Constructing canopy-shaped molecular architectures to create local Pt surface sites with high tolerance to H2S and CO for hydrogen electrooxidation

Abstract

Rational design and construction of the local environment of active sites on noble metal surfaces is a promising, but challenging, approach for developing high-selectivity catalysts. This study presents an effective approach, via engineering local active sites, aiming to solve the critical problem of H₂S and CO poisoning of Pt catalysts for H₂ electrooxidation, the anode reaction of polymer electrolyte membrane fuel cells. A canopy-shaped molecular architecture was constructed by immobilizing an organic molecule, 2,6-diacetylpyridine (DAcPy), on Pt surface, which exhibits high H₂S (1 ppm) and CO (100 ppm) tolerance. Through electrochemical, spectroscopic, and DFT studies, as well as comparative investigation of analogous structure molecules, it was revealed that DAcPy can be strongly adsorbed on Pt surface through tridentate coordination (two Pt–C and one Pt–N bonds), allowing it to compete with CO and H₂S adsorption.
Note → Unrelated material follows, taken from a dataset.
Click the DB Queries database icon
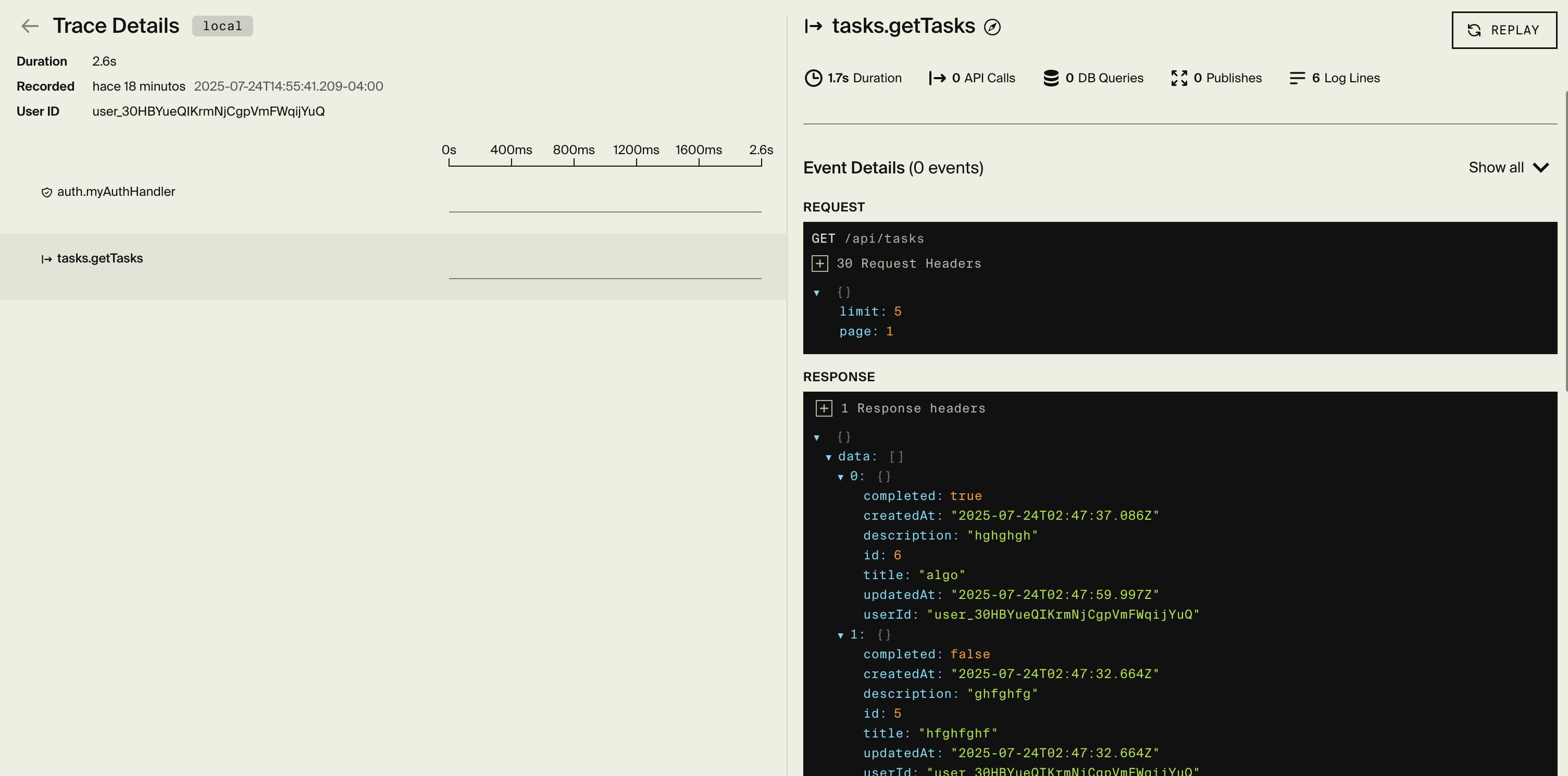The height and width of the screenshot is (776, 1568). pyautogui.click(x=1051, y=78)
The pyridine ring of DAcPy is in a tilted orientation, providing some protection underneath the ring for Pt atoms. Such a height-limited space is just accessible for small-sized H₂, but not for relatively large H₂S and CO. This study demonstrates that regulating steric hindrance to protect active sites is a promising approach for designing highly selective electrocatalysts.